→ Exercise details: Count the lines in the material below that contain the word "Toggle". Reply with that number alone.

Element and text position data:

☆ ☆ ☆ ☆ ☆ ☆ ☆

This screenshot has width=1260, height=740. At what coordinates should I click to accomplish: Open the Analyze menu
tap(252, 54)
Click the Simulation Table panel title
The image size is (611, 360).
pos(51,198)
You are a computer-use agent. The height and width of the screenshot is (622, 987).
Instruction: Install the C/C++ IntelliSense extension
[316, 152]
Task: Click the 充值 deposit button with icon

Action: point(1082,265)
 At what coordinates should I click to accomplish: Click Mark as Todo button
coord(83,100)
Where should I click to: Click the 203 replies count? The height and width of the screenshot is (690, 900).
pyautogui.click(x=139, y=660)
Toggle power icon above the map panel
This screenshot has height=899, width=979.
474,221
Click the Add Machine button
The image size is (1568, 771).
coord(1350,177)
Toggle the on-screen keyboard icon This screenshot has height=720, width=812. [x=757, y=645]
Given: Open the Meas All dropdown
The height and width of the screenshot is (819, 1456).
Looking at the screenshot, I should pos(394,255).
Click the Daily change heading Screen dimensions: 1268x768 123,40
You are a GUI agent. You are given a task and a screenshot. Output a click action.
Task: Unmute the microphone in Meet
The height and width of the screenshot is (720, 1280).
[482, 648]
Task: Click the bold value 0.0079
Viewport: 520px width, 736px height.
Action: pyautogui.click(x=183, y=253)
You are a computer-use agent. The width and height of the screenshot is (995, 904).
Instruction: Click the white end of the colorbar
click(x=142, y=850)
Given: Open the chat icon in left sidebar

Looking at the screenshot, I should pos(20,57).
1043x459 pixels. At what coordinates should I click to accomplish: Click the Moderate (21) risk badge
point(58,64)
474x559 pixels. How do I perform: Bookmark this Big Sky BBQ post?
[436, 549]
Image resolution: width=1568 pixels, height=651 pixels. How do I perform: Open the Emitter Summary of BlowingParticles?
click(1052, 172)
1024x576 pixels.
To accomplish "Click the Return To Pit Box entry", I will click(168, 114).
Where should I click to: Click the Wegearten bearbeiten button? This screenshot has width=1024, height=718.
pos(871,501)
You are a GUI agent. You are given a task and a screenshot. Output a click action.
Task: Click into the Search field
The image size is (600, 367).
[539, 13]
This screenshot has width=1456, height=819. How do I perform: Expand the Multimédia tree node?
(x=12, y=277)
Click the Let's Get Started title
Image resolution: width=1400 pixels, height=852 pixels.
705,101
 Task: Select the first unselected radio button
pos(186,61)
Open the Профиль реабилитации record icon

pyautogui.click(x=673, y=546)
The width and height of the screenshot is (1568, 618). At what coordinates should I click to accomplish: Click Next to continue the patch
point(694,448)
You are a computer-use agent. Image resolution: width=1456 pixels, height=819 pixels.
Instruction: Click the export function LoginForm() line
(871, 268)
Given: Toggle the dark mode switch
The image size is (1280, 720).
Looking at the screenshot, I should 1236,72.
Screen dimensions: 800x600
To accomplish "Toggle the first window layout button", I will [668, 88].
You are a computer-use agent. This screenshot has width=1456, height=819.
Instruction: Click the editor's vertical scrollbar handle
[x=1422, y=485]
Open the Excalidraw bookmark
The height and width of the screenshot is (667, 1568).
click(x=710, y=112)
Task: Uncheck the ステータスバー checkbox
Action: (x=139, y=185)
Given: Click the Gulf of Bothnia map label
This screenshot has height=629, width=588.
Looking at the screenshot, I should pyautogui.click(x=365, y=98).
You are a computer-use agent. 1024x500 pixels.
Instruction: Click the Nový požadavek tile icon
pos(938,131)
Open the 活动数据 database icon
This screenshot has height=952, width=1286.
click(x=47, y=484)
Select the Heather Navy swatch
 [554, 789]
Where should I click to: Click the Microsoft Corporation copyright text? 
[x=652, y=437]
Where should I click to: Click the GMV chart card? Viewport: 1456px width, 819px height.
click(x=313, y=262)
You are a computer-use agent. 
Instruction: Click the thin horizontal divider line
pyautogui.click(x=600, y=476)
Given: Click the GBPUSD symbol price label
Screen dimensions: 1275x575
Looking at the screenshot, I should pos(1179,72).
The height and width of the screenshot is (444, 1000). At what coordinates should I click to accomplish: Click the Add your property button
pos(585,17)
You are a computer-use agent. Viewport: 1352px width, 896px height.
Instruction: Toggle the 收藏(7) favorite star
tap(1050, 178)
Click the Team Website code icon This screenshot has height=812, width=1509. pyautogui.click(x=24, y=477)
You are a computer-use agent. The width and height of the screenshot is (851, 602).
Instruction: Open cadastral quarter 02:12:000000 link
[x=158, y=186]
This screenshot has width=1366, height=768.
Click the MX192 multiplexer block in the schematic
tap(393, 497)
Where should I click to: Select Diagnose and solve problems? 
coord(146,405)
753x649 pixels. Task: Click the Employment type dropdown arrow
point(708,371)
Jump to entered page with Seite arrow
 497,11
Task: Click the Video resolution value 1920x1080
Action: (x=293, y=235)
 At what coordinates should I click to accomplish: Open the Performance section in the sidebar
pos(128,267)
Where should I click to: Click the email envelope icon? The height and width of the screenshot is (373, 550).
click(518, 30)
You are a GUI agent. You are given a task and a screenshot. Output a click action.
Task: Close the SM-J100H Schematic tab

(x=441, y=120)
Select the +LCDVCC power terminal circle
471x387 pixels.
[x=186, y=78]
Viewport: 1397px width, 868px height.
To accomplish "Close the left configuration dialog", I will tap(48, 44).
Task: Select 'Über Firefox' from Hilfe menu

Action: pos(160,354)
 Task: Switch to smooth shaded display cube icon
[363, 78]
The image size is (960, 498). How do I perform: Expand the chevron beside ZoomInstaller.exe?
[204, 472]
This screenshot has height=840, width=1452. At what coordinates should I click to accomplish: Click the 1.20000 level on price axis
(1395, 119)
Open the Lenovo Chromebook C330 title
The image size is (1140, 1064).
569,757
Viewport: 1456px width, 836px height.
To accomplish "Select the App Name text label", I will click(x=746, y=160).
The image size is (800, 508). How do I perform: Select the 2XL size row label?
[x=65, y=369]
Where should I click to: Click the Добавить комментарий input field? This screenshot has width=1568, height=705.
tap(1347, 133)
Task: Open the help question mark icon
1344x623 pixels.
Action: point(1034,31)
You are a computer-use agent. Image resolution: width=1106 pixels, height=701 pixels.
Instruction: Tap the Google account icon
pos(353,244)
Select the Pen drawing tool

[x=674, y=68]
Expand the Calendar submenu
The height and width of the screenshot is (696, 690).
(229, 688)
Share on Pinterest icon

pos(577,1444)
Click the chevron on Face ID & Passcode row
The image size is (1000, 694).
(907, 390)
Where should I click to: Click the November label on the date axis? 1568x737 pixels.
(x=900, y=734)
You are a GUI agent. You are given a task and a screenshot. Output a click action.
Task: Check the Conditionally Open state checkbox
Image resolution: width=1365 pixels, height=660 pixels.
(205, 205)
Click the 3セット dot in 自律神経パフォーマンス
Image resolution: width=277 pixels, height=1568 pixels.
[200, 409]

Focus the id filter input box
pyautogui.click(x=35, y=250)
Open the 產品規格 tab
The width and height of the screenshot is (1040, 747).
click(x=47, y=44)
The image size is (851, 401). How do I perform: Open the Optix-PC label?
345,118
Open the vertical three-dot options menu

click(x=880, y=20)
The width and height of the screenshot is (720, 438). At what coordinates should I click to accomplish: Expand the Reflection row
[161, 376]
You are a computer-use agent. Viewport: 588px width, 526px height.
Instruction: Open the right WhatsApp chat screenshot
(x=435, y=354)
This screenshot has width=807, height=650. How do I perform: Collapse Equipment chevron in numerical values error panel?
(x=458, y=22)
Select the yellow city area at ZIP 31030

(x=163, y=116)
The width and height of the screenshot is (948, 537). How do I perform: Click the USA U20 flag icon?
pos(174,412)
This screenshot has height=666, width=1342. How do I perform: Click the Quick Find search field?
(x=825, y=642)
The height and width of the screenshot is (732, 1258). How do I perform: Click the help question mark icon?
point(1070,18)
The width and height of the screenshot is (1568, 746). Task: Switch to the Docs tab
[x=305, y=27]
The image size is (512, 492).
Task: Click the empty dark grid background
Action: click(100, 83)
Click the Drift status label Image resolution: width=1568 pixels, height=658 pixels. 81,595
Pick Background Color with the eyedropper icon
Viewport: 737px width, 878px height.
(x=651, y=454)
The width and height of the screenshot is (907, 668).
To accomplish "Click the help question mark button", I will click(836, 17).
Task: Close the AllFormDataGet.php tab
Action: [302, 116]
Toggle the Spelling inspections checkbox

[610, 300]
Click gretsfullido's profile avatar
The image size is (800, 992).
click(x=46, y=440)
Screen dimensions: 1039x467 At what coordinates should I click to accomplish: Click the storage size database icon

☆ ☆ ☆ ☆ ☆ ☆ ☆

→ Answer to the problem: 6